◆ **Work instruction**
Beginning with the line that contains "You are a GUI" and ending with the last line of the records, write out each line exactly and omit the pictures.
== Records for this exercise ==
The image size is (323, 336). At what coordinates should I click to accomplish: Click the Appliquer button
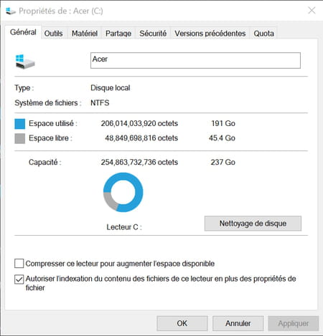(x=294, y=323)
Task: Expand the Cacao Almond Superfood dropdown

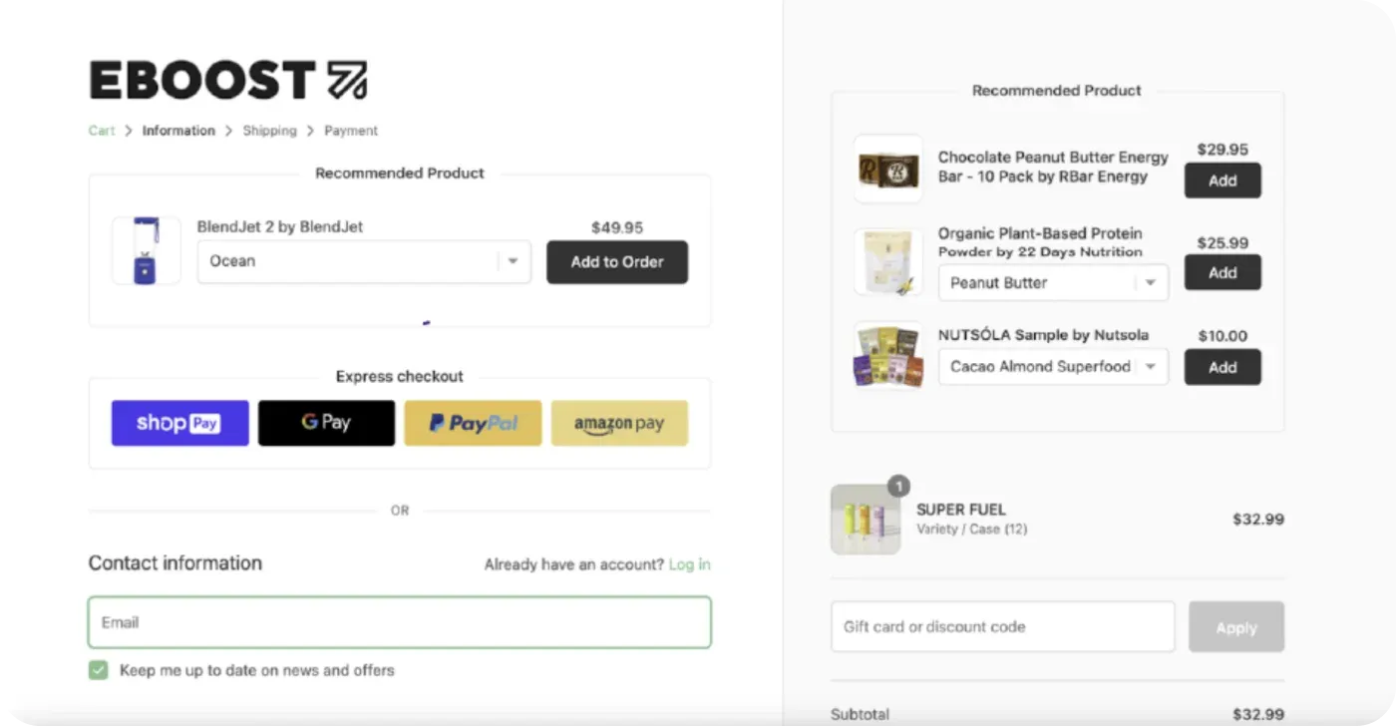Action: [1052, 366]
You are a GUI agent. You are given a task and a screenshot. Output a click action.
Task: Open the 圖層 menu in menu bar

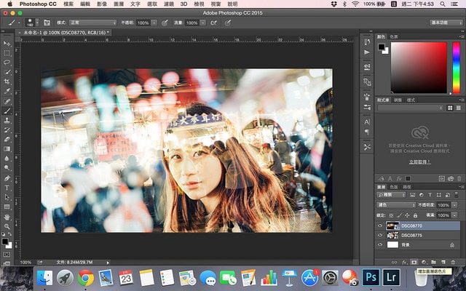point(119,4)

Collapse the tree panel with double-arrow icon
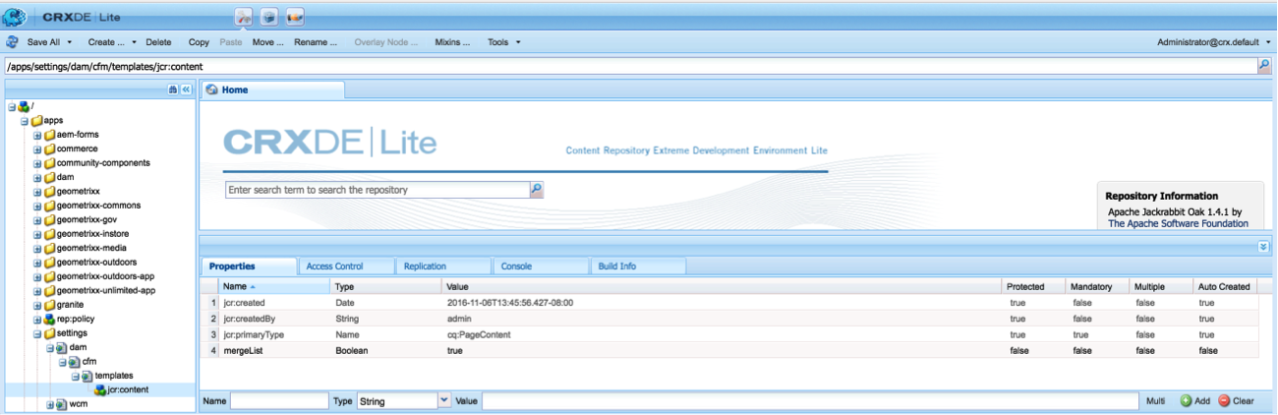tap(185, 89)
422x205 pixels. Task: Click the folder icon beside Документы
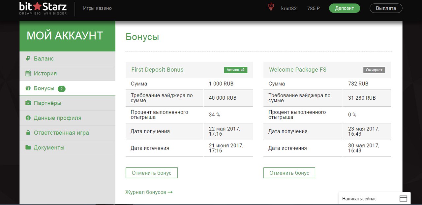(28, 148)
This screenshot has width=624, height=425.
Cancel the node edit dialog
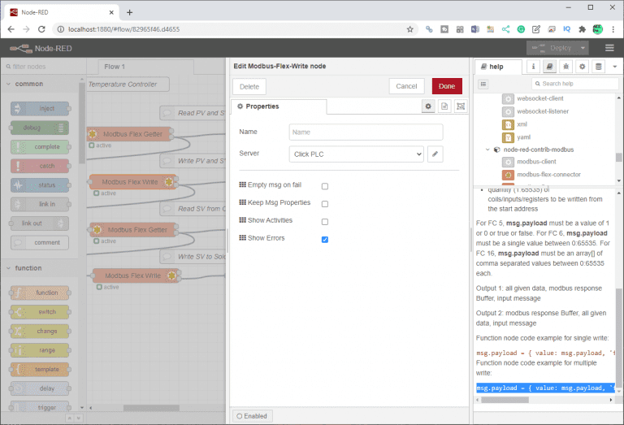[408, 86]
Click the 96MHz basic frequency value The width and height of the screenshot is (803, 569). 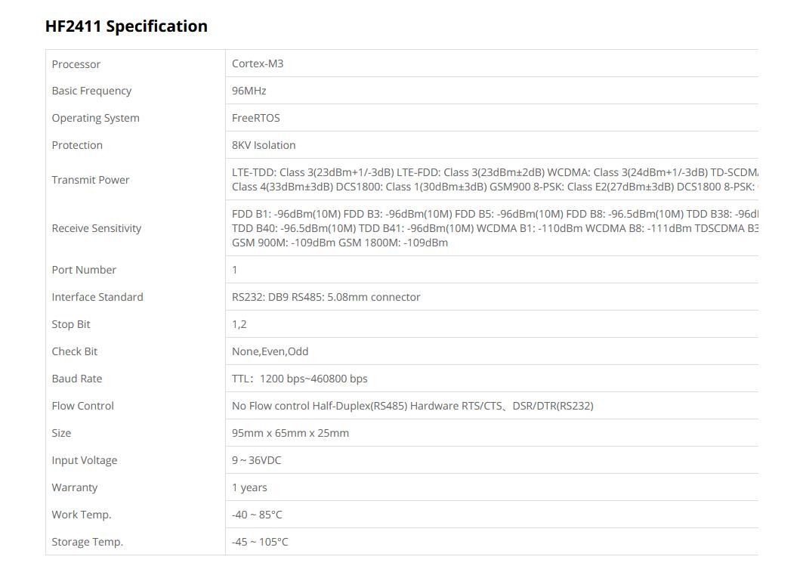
===
◆ **Solution**
You are a GUI agent. You are given a task and a screenshot. Output a click action.
Task: Open the 圖層 menu in menu bar

point(119,4)

Collapse the tree panel with double-arrow icon
tap(185, 89)
422x205 pixels. Task: Click the folder icon beside Документы
(28, 148)
This screenshot has width=624, height=425.
Cancel the node edit dialog
[408, 86]
Click the 96MHz basic frequency value The width and height of the screenshot is (803, 569). 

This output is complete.